• _Aim of the exercise_:
Only lines holding "Given" are needed; copy each of them from the data below.

• _Source material_:
◆ ◆ ◆

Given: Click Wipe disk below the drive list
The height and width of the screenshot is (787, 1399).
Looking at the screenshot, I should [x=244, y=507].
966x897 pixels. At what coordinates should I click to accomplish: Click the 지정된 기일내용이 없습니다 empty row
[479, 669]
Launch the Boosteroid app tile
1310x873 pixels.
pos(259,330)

◆ ◆ ◆

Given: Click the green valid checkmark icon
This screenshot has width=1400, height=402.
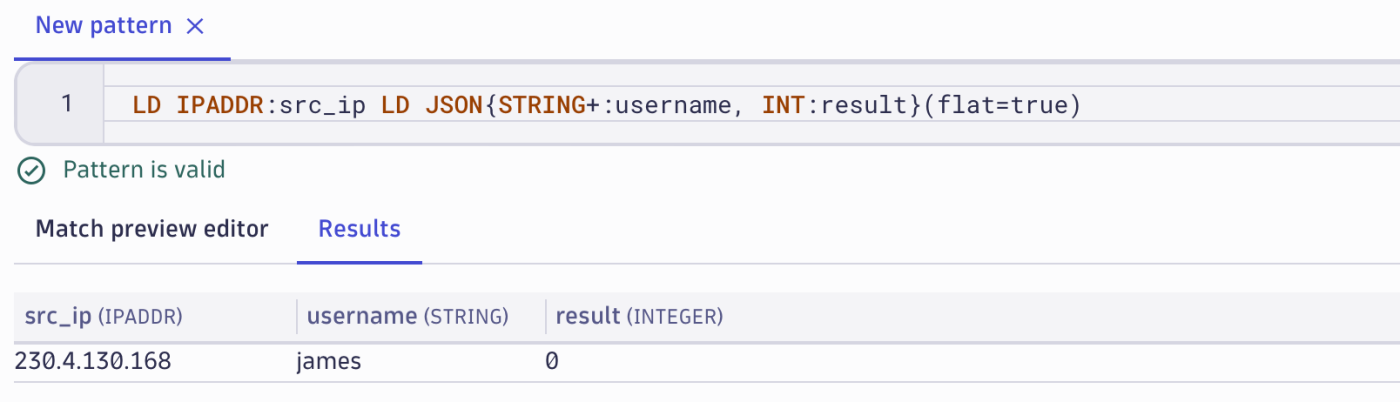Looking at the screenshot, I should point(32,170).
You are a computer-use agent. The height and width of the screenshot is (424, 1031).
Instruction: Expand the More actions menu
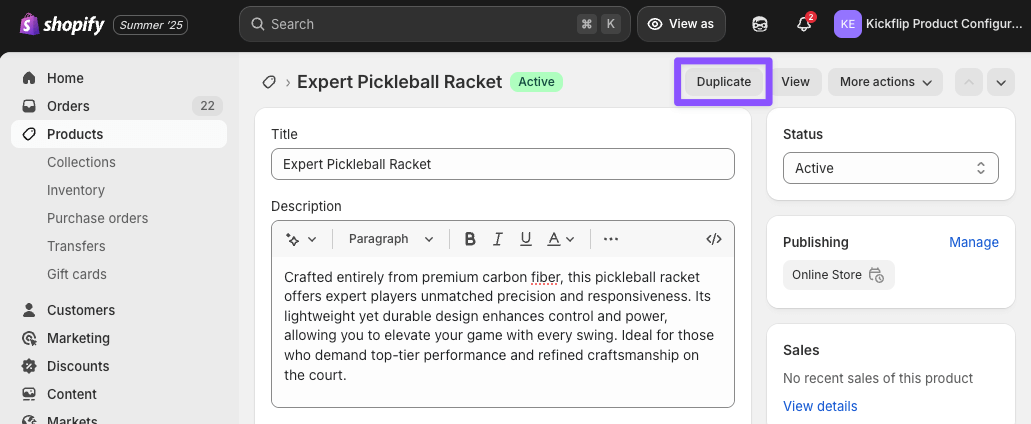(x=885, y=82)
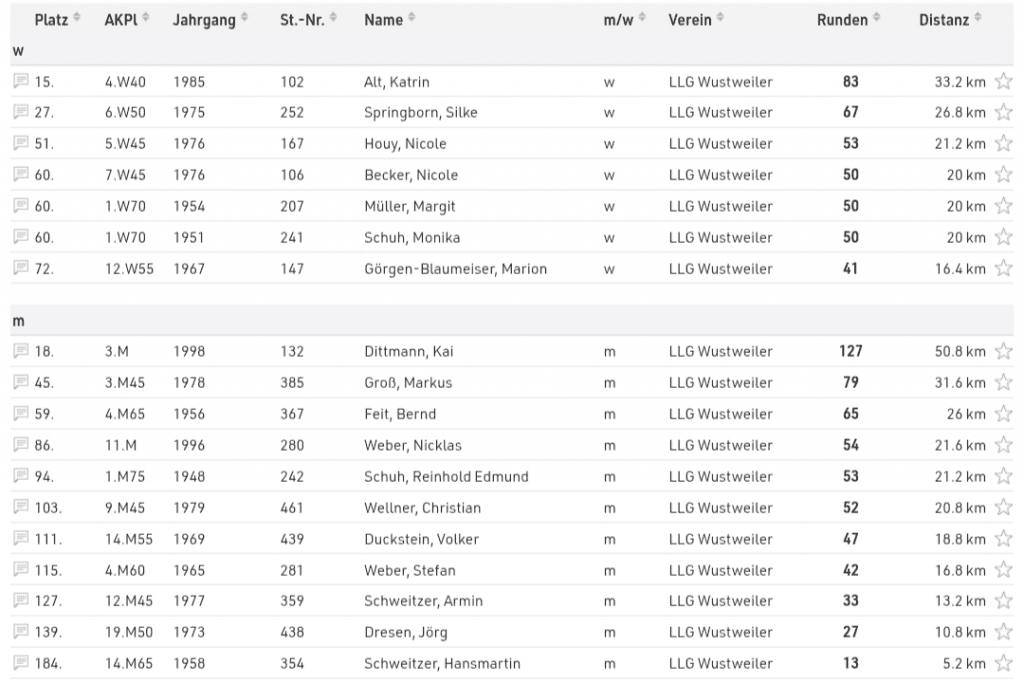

◆ ◆ ◆

• _Answer space_:
Given: Click Wipe disk below the drive list
Given: Click the green valid checkmark icon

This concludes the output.